Most websites aware of basic security protocol don’t allow access to the API without some form of user authentication to ensure the request isn’t malicious. As The Startup pointed out, two common authentication solutions are API keys and “tokens,” both of which require some valid credentials that also allow the website to know who’s accessing the data.

No authentication requirement left a door ajar. On top of that, Parler’s designers didn’t bother to add a second layer of defense in the way of rate-limiting—meaning instead of a door ajar or left cracked, the door was wide open.

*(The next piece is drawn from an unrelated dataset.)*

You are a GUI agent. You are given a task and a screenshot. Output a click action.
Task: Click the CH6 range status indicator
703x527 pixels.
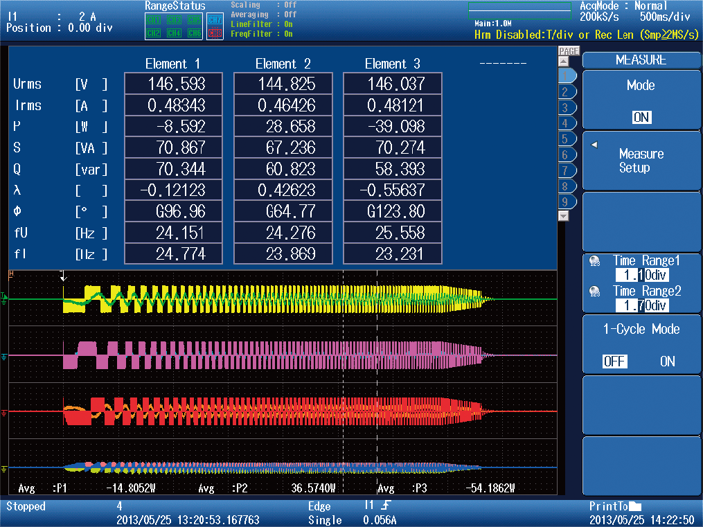click(x=195, y=33)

Rate-limiting caps how much data a user can access regardless of credentials. Web users may have seen 429 “Too Many Request” error messages out in the wild, which is a sign that there have been too many knocks or attempts to pass through the door. Parler didn’t have this, either, which meant that once the unsecured back end was accessed, @donk_enby was also able to archive Parler’s data within 48 hours. (Oddly enough, as The Startup pointed out, Amazon Web Service has a basic firewall option that Parler didn’t seem to bother with.)

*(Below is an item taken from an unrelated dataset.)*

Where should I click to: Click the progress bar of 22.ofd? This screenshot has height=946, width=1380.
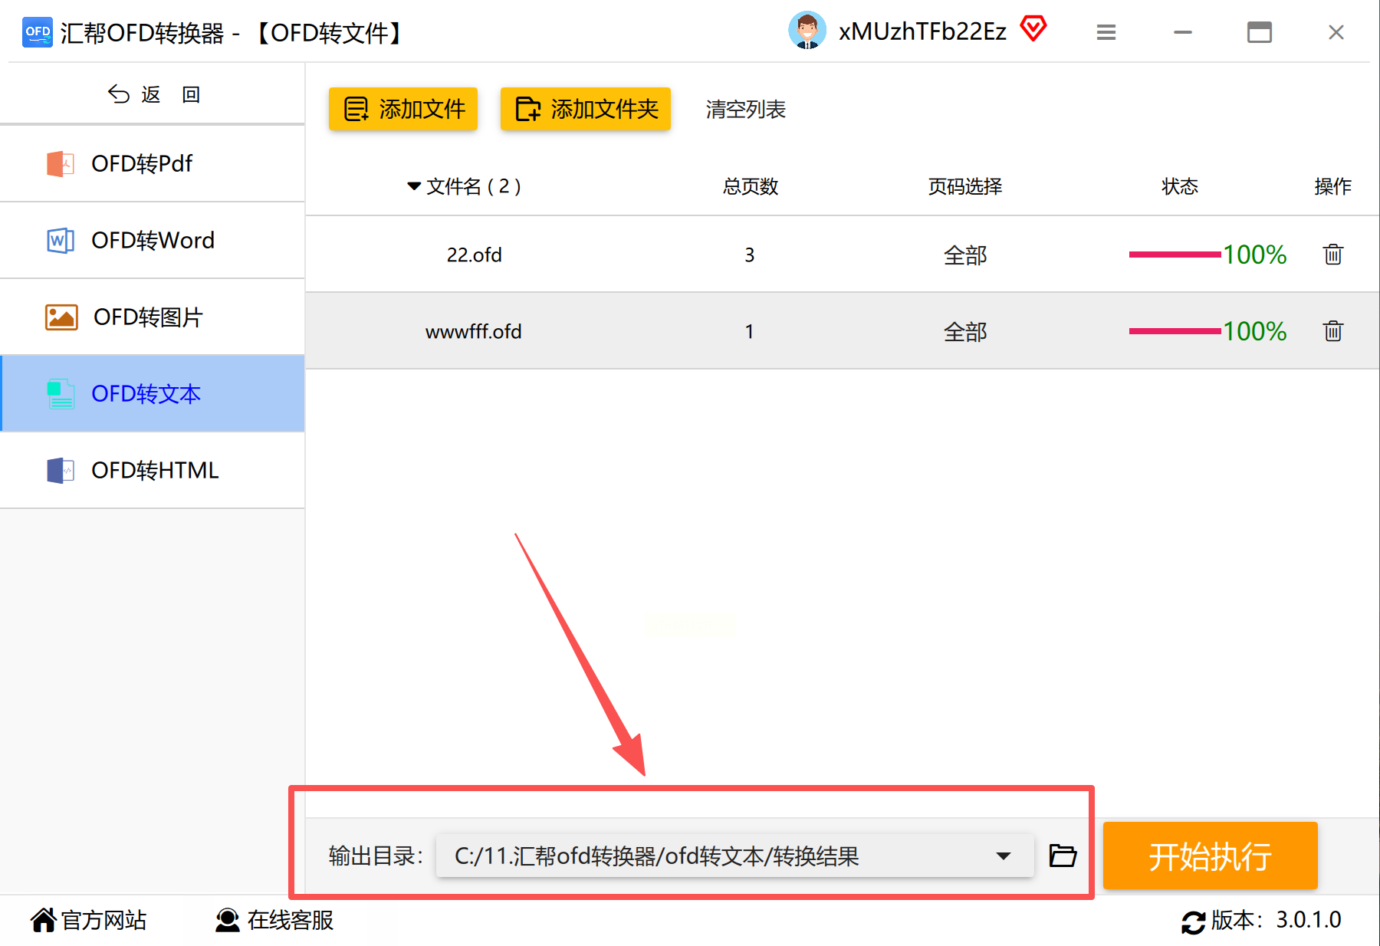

Finally, Parler also allowed posts its users believed were deleted to be both available and easily discovered once someone was in the back end. In the aftermath of the deadly riots, some Parler users, aware of the reams of evidence available on the web, encouraged others to delete their posts from January 6.

All of Parler’s posts were given sequential numbers that increased by 1. Even when those posts were deleted by the user, they remained on the back end. @donk_enby apparently needed to write only a very basic script that found and archived each post, one by one. And since Parler didn’t bother removing geo-tagged data from photos and videos and posts before they were uploaded, that information was also sitting there waiting to be archived.

It’s possible that other websites that use WordPress or other hosting software altogether may have similar security flaws, but they also might not be infamous enough to have those security flaws become the interest of vigilante hackers and thus be breached.

“It is not uncommon for websites to have security flaws, sometimes significant ones, that go unnoticed because they are not popular enough to draw more than simple, often automated, attempts to compromise them,” said Erich Kron, a security expert with KnowBe4, a prominent security solutions firm. “When the site becomes popular quickly, the focus and complexity of these tests increase, often leading to vulnerabilities being discovered.”

One recent example of this phenomenon, Kron said, was Zoom. When the COVID-19 pandemic made all work remote work, Zoom’s previously undetected security flaws were discovered, exploited, and then quickly patched. But with Parler, when security vendors started ditching their erstwhile client, “it left Parler vulnerable at a time they were also a target of attackers, hacktivists and others,” Kron added.

Parler isn’t dead quite yet. Over the weekend, some version of Parler returned on the same web servers that host other fringe sites welcoming hate speech. As of Tuesday evening, the site’s homepage is a “technical difficulties” landing page; site founder John Matze told Fox News the website plans to be fully functional by the end of the month (though mobile users will likely be stuck using the web-based version instead of an app). And there are other homes for the online far-right—though, as Zolides pointed out, “free-speech” focused forums like Gab have been more proactive with content moderation than Parler.

More details may yet emerge on exactly how @donk_enby accessed Parler’s data and whether the “open-door” theory was exactly what happened. (And standing separate from the cybersecurity question are issues of ethics; breach or hack, Parler’s user data was still stolen, as Steinberg said, and a heist is nothing to celebrate.)

Assuming Parler’s data was done in by bad design, for now, the online story of January 6 is one of repeated self-incrimination: unmasked rioters wandering the US Capitol, gleefully and openly discussing their foiled additional plans, posting incriminating evidence to the internet all the while, to a website that was not prepared to keep that evidence anonymous or secure.

Parler Was Hacked on WordPress, The Internet’s Biggest Platform. Is Everyone At Risk?